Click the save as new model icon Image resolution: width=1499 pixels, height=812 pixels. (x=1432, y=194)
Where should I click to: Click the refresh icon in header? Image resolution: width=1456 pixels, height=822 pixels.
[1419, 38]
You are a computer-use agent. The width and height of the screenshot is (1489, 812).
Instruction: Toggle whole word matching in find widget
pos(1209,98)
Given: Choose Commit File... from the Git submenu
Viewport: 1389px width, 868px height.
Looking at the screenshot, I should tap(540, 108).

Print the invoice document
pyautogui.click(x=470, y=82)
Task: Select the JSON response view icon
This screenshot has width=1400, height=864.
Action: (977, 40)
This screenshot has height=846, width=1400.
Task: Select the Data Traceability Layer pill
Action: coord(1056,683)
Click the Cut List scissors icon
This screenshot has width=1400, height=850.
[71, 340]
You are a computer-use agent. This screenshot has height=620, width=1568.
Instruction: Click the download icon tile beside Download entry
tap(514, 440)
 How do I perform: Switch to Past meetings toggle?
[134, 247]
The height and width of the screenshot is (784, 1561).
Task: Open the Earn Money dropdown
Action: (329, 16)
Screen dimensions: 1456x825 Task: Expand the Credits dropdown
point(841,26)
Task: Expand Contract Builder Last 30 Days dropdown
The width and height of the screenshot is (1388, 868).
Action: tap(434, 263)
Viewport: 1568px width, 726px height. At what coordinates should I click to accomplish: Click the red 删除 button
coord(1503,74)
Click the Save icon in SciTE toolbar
+++
#### [EXERCISE DETAILS]
For this exercise, copy each line from the listing above that has the word "computer".

#### [COMPLETED TASK]
You are a computer-use agent. The width and height of the screenshot is (1489, 812).
You are a computer-use agent. This screenshot has height=620, width=1568.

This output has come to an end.